TRAVEL I’m an avid traveler and food seeker who believes in the value of actually visiting restaurants I write about. In 2004, I fulfilled a longtime goal of driving cross-country from L.A. to New York, and I’ve since eaten extensively around America, always on the lookout for the best burgers, tacos, doughnuts, pizza, and fine dining. I’ve attended and written about national food events including the New York City Wine & Food, South Beach Wine & Food, Portland’s Feast, Los Angeles Food & Wine, Atlanta Food & Wine, Palm Beach Food & Wine and Scottsdale Culinary festivals. I also covered Madrid Fusión in Spain in 2015.

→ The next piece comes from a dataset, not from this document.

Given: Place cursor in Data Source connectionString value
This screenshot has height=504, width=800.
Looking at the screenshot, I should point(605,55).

I’ve also eaten my way around the world, traveling to Asia (China, Japan, Thailand, Bali, Korea and Singapore), the Middle East (Egypt) and extensively in Europe, where I backpacked solo for four months seeking out great food in Great Britain, France, Belgium, the Netherlands, Germany, Poland, Czech Republic, Austria, Hungary, Switzerland, Italy, Spain, and Denmark (I’ve also visited Greece, Norway, Ireland, Sweden and Scotland). In addition to travel writing my way across the Guianas and Brazil, I’ve also visited Mexico, Barbados, Trinidad, Jamaica, Puerto Rico, the Bahamas and Cuba.

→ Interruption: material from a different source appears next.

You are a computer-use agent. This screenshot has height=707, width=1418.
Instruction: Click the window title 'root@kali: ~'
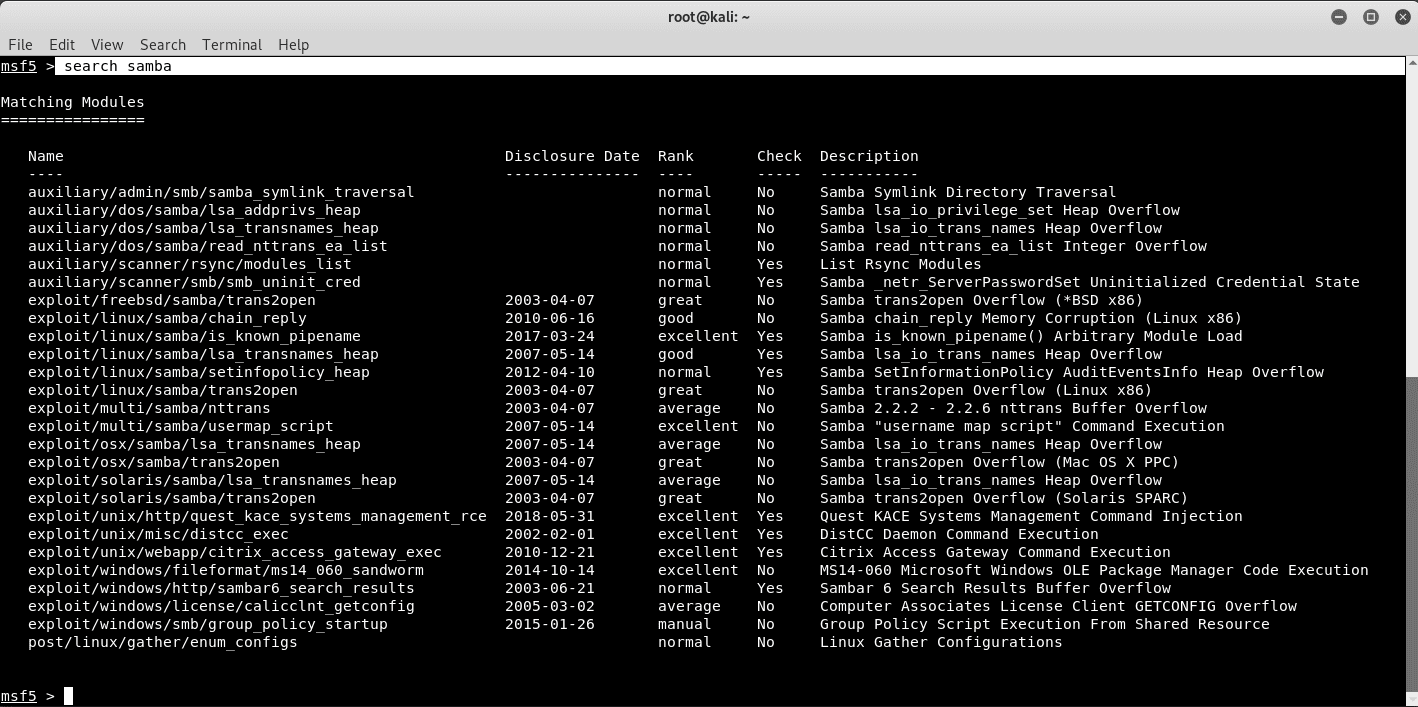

ABOUT My first restaurant review was published in 1984 in the local Pennysaver about Friendly’s when I was seven years old. I was born in Queens (where there is good pizza), grew up in Hong Kong (where there wasn’t), went to high school at Friends Academy on Long Island (where we’d have pizzas delivered behind the field house), graduated with a Bachelor of Arts in English Literature, Theology, and Studio Art from Georgetown University in Washington D.C. (where the best pizza at the time was the jumbo slice at Pizza Mart) where I first met my Texan wife Angela Moore (who knows only too well my pizza affliction), and with whom I live in Alphabet City (where the best pizza delivery is from Gruppo, the best pies within walking distance are at Rubirosa. My wife and I grow apples, herbs, and all kinds of summer vegetables in our East Village garden, including corn, which led to me being mentioned in the same sentence as Ralph Waldo Emerson in The New York Times (hey, I’ll take it).

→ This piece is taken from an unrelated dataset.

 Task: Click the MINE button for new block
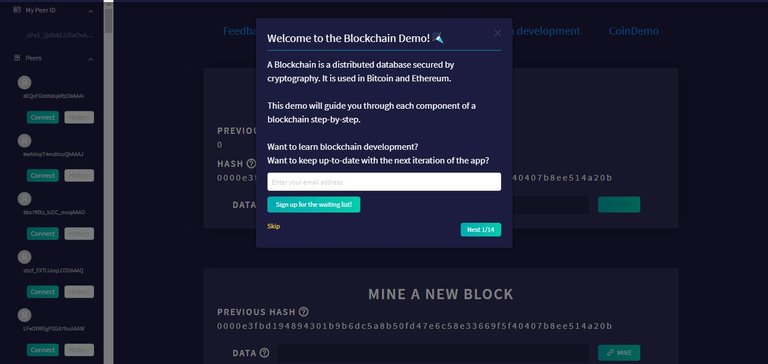tap(619, 353)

FOOD PHILOSOPHIES I believe New York City has the best pizza, Chicago has the best hot dogs, Texas has the best barbecue, and California has the best Asian and Mexican food. You don’t toast bagels that are worth eating, you don’t put ketchup on a hot dog, Shake Shack is better than In-N-Out, Chinese food in America doesn’t hold a candle to anything I tasted growing up in Hong Kong and China, and I could explore the food scenes in Mexico, India, Italy and Japan forever.
PHOTOGRAPHY My interests in photography and food converged in the launch of graffEATinyc.com, a food graffiti photography project, which was inspired in August of 2006 by a food tag, ‘Egg Yolk.’ Over the years, the site has documented more than 2,000 food graffiti tags throughout New York City.